Adapted from German to English by the Pulitzer Prize and Tony Award-winning playwright Tony Kushner, the production assembles a dream team to bring Brecht’s vision to life. Not only is Streep the lead, whose presence guaranteed capacity crowds to a nearly four-hour pacifist play in the notorious New York summer, but the production is directed by George C. Wolfe. All three talents are tied in by Kushner’s seminal play and miniseries Angels in America, and their pedigree shows. Brecht isn’t exactly a big crowd draw like Steven Spielberg, but his name in the theatre is amongst the biggest, alongside Shakespeare, Beckett, Marlowe and Bizet. The mounting of the 2006 production was captured in the documentary Theater of War.

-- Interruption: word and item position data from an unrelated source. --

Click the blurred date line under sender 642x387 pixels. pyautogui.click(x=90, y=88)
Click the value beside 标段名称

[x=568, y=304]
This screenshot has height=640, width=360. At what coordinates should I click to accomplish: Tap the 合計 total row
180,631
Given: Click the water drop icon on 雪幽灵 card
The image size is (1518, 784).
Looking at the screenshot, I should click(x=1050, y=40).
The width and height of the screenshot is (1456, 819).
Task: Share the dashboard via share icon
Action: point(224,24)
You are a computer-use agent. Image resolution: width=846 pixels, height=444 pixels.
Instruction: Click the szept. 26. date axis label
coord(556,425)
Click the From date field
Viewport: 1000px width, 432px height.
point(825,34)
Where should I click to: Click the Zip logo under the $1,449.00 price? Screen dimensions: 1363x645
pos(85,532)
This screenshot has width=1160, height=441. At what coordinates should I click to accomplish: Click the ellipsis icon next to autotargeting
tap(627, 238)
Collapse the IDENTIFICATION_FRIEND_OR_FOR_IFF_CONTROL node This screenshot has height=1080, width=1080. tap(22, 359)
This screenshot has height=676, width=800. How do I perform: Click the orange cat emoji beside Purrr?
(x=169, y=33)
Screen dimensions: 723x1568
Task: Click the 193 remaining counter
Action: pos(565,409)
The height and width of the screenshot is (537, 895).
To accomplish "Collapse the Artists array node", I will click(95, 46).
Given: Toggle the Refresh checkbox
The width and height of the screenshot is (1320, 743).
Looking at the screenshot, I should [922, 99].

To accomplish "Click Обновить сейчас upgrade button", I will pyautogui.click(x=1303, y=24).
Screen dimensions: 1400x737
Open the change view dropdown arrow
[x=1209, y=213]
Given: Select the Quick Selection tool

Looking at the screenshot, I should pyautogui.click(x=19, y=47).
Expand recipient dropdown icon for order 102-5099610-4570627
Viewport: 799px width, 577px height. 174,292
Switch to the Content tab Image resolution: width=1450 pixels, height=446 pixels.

The documentary appears from the poster to be an intimate portrait of how Streep prepares for her role, one of the most notoriously difficult to perform on the stage. This is a role you grow into, one you earn, one in which you must have complete mastery of your craft to inhabit the role. To give you an idea of the challenge in playing Mother Courage, it’s the female equivalent of playing King Lear for male actors. What’s striking is that although we see her in rehearsal, in performance and in some interviews, and whenever she’s on stage in the production she carries the whole weight of it on her shoulders, she’s just one part of the enterprise. When asked about the collaborative and building process, she likens it to the plumbing and underlay of a building that has yet to be complete: you may want to show off how pristine it is and it will ultimately hold up the structure, but you don’t necessarily need to see the darn thing. Word.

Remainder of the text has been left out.